Perelman School of Medicine at the University of Pennsylvania, 801 S 24th St #3, Philadelphia, PA, 19146, USA.
Hospital of the University of Pennsylvania, Philadelphia, PA, USA.
J Digit Imaging. 2020 Feb;33(1):131-136. doi: 10.1007/s10278-019-00271-7.
While radiologists regularly issue follow-up recommendations, our preliminary research has shown that anywhere from 35 to 50% of patients who receive follow-up recommendations for findings of possible cancer on abdominopelvic imaging do not return for follow-up. As such, they remain at risk for adverse outcomes related to missed or delayed cancer diagnosis. In this study, we develop an algorithm to automatically detect free text radiology reports that have a follow-up recommendation using natural language processing (NLP) techniques and machine learning models. The data set used in this study consists of 6000 free text reports from the author's institution. NLP techniques are used to engineer 1500 features, which include the most informative unigrams, bigrams, and trigrams in the training corpus after performing tokenization and Porter stemming. On this data set, we train naive Bayes, decision tree, and maximum entropy models. The decision tree model, with an F1 score of 0.458 and accuracy of 0.862, outperforms both the naive Bayes (F1 score of 0.381) and maximum entropy (F1 score of 0.387) models. The models were analyzed to determine predictive features, with term frequency of n-grams such as "renal neoplasm" and "evalu with enhanc" being most predictive of a follow-up recommendation. Key to maximizing performance was feature engineering that extracts predictive information and appropriate selection of machine learning algorithms based on the feature set.
虽然放射科医生经常会提出随访建议,但我们的初步研究表明,在接受腹部和盆腔影像学检查结果可能为癌症的随访建议的患者中,有 35%至 50%的患者并未进行随访。

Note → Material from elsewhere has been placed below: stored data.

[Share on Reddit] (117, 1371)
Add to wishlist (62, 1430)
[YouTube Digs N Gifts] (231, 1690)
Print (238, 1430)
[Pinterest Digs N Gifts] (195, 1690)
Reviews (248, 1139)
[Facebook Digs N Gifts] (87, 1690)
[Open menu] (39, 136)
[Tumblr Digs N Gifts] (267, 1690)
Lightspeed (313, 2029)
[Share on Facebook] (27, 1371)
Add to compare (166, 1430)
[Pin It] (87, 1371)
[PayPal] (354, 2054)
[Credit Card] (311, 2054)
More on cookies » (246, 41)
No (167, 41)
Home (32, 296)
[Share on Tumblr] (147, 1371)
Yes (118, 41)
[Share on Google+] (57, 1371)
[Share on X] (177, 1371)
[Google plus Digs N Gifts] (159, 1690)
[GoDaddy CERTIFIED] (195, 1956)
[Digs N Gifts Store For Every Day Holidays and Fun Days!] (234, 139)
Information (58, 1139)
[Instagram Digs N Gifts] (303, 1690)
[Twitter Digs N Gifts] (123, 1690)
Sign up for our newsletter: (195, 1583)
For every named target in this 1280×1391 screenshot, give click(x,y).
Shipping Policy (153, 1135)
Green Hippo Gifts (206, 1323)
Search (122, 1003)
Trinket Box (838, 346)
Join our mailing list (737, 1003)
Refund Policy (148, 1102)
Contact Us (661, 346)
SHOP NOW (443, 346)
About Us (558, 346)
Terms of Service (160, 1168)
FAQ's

因此,他们仍然存在因癌症漏诊或延误诊断而导致不良后果的风险。在这项研究中,我们开发了一种算法,使用自然语言处理(NLP)技术和机器学习模型自动检测具有随访建议的自由文本放射科报告。本研究使用的数据集包含作者所在机构的 6000 份自由文本报告。使用 NLP 技术对 1500 个特征进行了工程设计,这些特征包括在进行标记和 Porter 词干化后,训练语料库中最具信息量的单字、双字和三字。在这个数据集上,我们训练了朴素贝叶斯、决策树和最大熵模型。决策树模型的 F1 得分为 0.458,准确率为 0.862,优于朴素贝叶斯(F1 得分为 0.381)和最大熵(F1 得分为 0.387)模型。对这些模型进行了分析,以确定预测特征,其中“肾肿瘤”和“增强评估”等 n 元组的词频是预测随访建议的最具预测性特征。最大限度地提高性能的关键是特征工程,它可以提取预测信息,并根据特征集选择适当的机器学习算法。